Imprisoned graduate student Ahmed Santawy ends hunger strike after 40 days

Graduate student Ahmed Samir Santawy ended at the start of August a hunger strike that lasted 40 days, which he began in protest of a four-year prison sentence he was handed by an emergency court on charges of publishing false news.

His brother, Abdel Rahman, told Mada Masr on Wednesday that Santawy’s family visited him in detention on Tuesday and found that he had ended his hunger strike after a prison doctor informed him that he had sustained severe damage to his stomach as a result of the strike and that continuing it could be life-threatening. Santawy’s family and lawyers also asked him to end the strike.
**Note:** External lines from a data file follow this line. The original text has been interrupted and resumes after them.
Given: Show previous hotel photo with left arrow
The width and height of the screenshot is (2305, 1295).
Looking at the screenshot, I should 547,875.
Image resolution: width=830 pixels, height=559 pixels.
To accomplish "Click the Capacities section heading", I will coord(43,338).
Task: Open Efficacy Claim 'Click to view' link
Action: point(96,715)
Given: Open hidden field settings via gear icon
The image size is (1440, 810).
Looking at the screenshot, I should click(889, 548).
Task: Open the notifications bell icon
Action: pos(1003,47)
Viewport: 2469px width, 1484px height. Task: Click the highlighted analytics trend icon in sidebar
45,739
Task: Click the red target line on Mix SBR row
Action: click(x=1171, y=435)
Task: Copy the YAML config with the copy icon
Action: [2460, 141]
Santawy was sentenced on June 22 to four years in prison and fined LE500 on charges of “publishing false news from outside the country about internal affairs,” in an urgent trial before an Emergency State Security Court. Since the sentence is an emergency ruling, Santawy cannot pursue an ordinary appeals process.

His family have submitted a request for a pardon from President Abdel Fattah al-Sisi, and are still seeking to file a grievance to rescind the ruling issued against his brother — the only recourse for emergency trial convictions.

Santawy has been imprisoned since February. He traveled to Egypt on December 23 on vacation from his master's degree at the Central European University in Austria and was questioned about a thesis he was researching on abortion and Islam upon arrival to Sharm el-Sheikh airport. His family home was raided by security forces in his absence on January 23 and he was summoned to present himself for questioning, which he did on February 1. On the same day, he was forcibly disappeared at a National Security Agency office in Cairo’s First Settlement.  Several days later, he was ordered into remand detention by the State Security Prosecution on charges of terrorism and spreading false news.  

His lawyer Nabih al-Genady told Mada Masr at the time that Santawy told the prosecution he was hit in the face repeatedly in detention in Cairo’s First Settlement, and that the security officers who were interrogating him asked him about his relationship with Ultras Ahlawy (an association of hardcore of Al-Ahly football club fans) and the Muslim Brotherhood, although Santawy insisted that he did not belong to either of the groups. 

In May, Santawy was added to a different case and referred to trial before the emergency court, where he was convicted and sentenced in an unusually speedy trial. He began a hunger strike after hearing the verdict.